┏━━

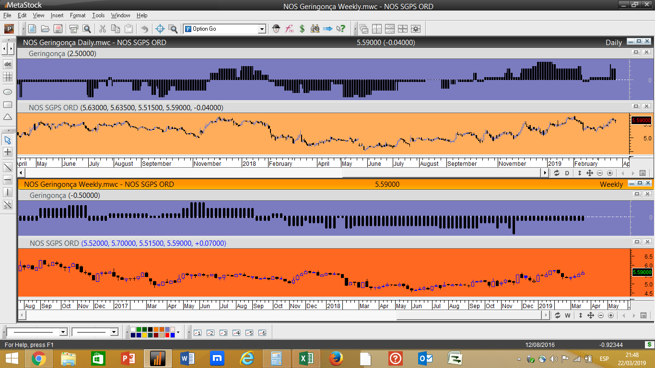This screenshot has width=655, height=368.
Task: Toggle the arrow pointer selection mode
Action: pos(8,140)

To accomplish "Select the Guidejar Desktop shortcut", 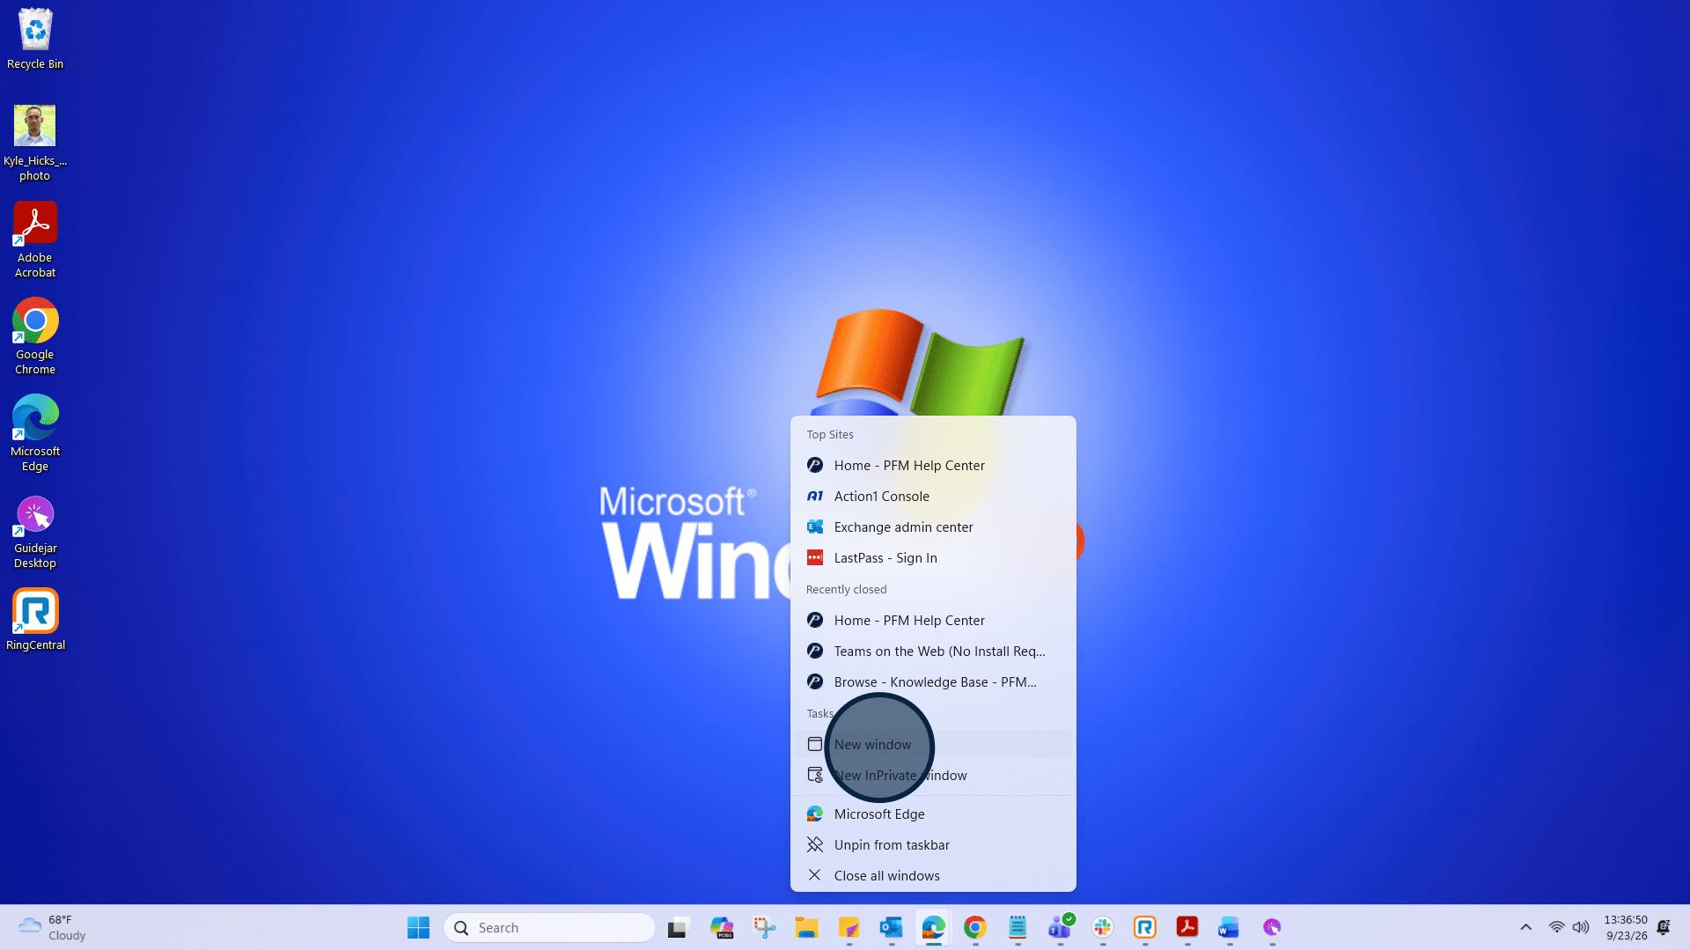I will (x=35, y=532).
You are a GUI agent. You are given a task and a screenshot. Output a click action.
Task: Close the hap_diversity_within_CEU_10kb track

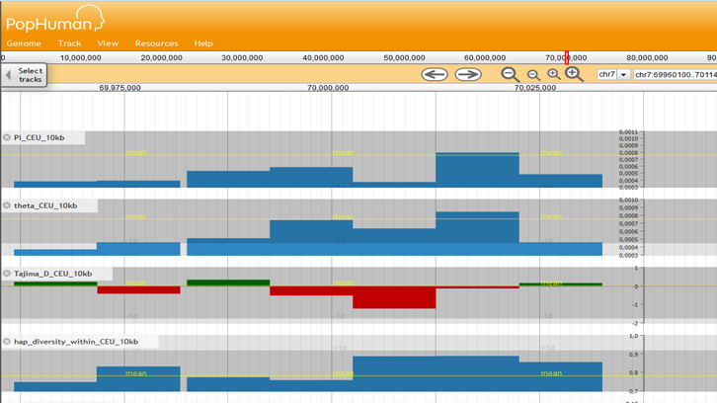click(x=7, y=342)
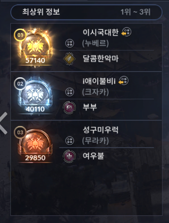Click the guild emblem next to 여우불
This screenshot has height=223, width=169.
[69, 156]
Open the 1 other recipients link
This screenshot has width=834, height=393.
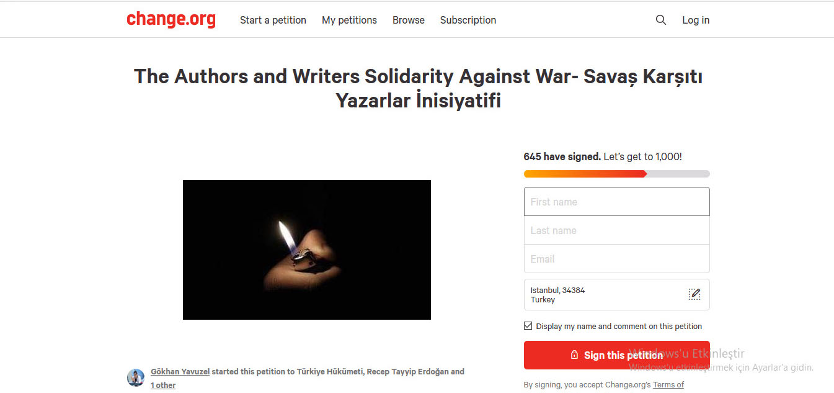click(163, 386)
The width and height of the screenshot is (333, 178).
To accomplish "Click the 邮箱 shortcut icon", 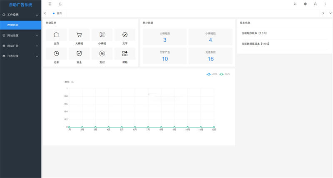I will pos(125,54).
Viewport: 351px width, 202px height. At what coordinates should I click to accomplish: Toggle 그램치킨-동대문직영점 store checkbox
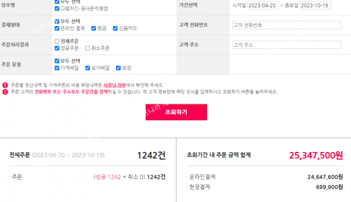[x=57, y=8]
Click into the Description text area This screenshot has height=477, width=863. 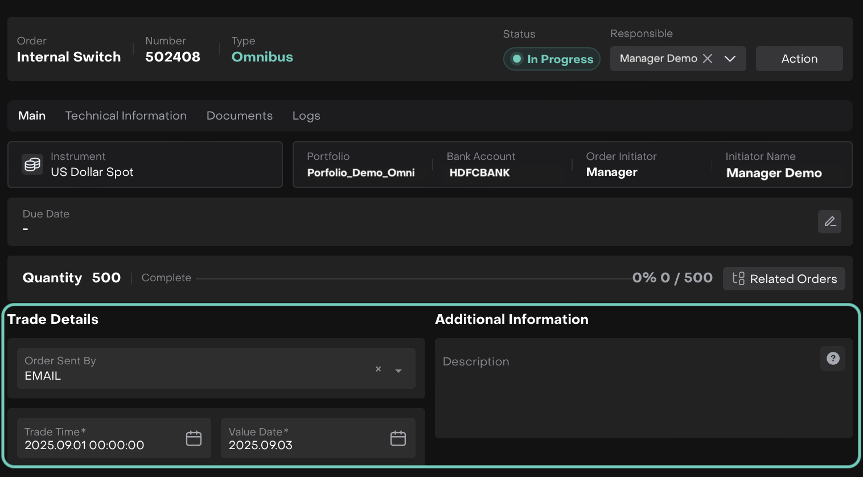(626, 398)
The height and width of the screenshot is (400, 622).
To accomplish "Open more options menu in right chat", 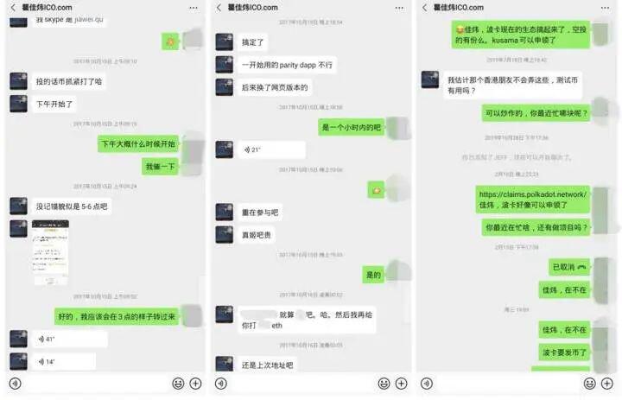I will (x=605, y=8).
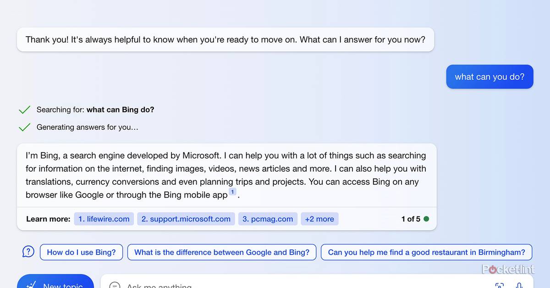Click the chat bubble icon in input box
Image resolution: width=550 pixels, height=288 pixels.
click(115, 285)
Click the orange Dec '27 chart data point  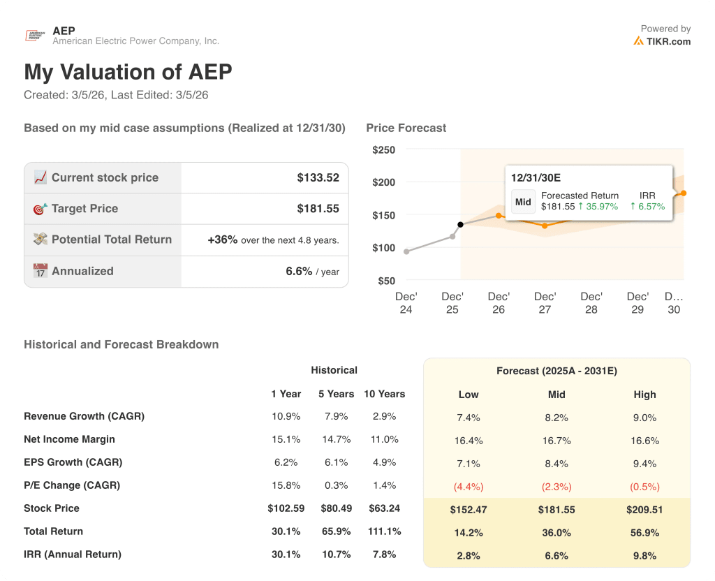[x=545, y=226]
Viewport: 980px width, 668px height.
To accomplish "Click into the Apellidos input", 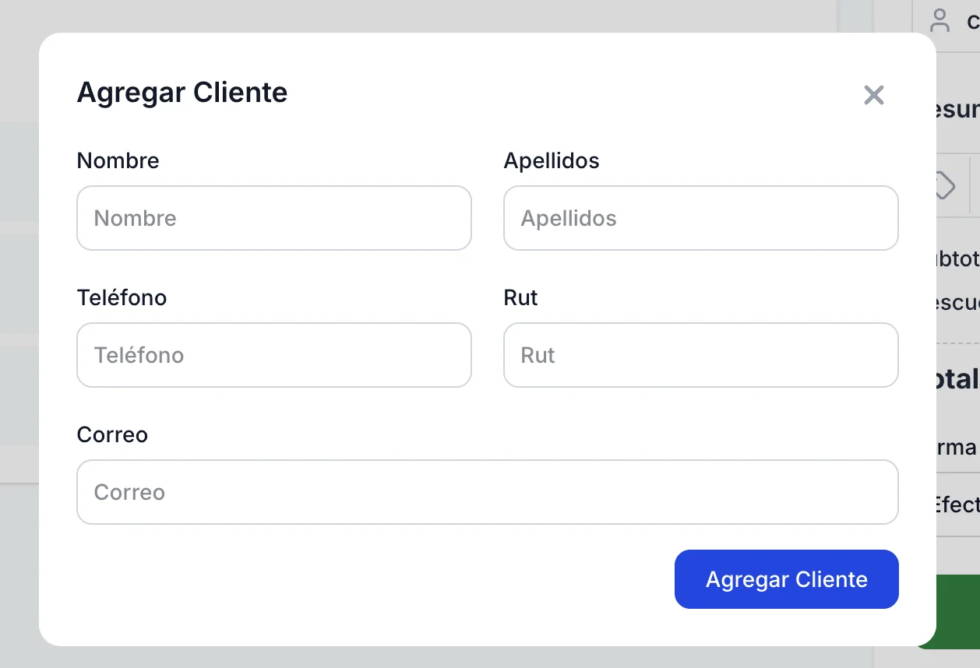I will click(700, 218).
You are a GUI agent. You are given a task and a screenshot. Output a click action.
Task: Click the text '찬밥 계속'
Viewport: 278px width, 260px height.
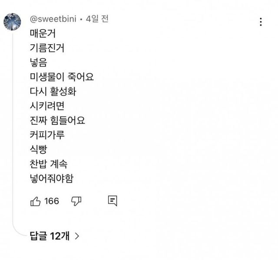pyautogui.click(x=49, y=164)
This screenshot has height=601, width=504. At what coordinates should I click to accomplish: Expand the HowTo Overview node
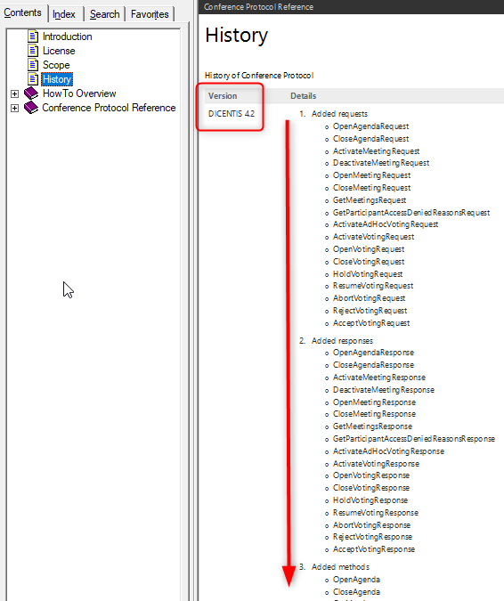click(x=14, y=93)
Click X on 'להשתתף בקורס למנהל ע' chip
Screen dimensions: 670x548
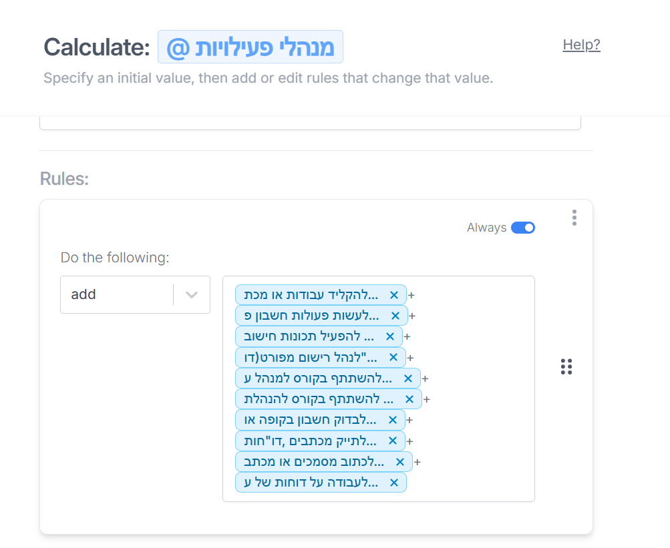[x=408, y=378]
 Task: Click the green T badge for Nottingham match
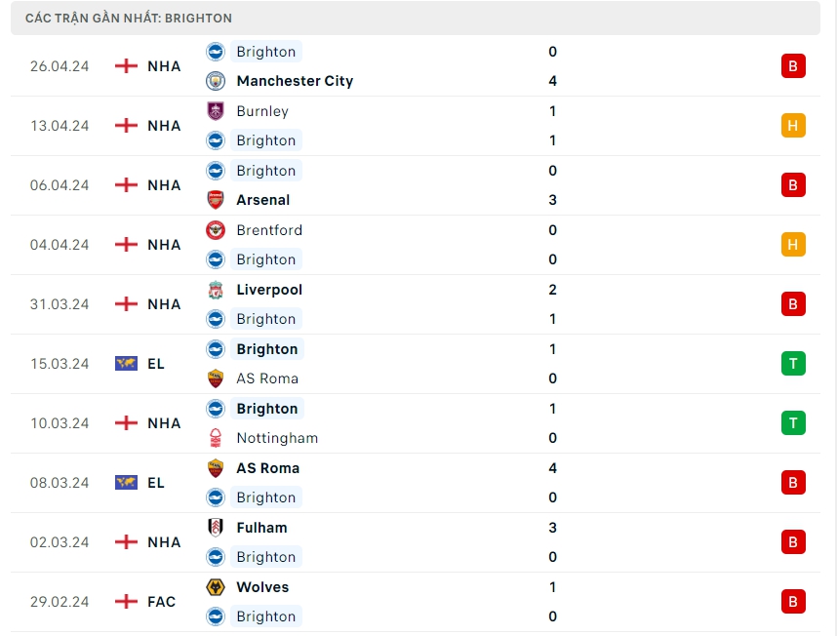[x=793, y=423]
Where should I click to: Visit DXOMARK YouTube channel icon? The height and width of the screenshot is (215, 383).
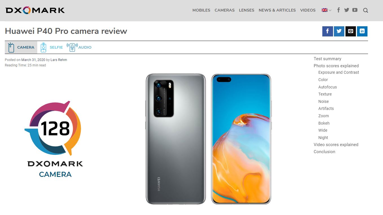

┗━━

> [Assignment]:
With pictures omitted, copy exactly the lines from the one containing "This screenshot has height=601, width=504." through the final line of the listing, both included.

> [Answer section]:
This screenshot has height=601, width=504. At what coordinates should I click to accomplish: Expand the HowTo Overview node
click(x=14, y=93)
Click X on 'להשתתף בקורס למנהל ע' chip
Screen dimensions: 670x548
[x=408, y=378]
 Task: Click the green T badge for Nottingham match
[x=793, y=423]
Where should I click to: Visit DXOMARK YouTube channel icon? The height and width of the screenshot is (215, 383).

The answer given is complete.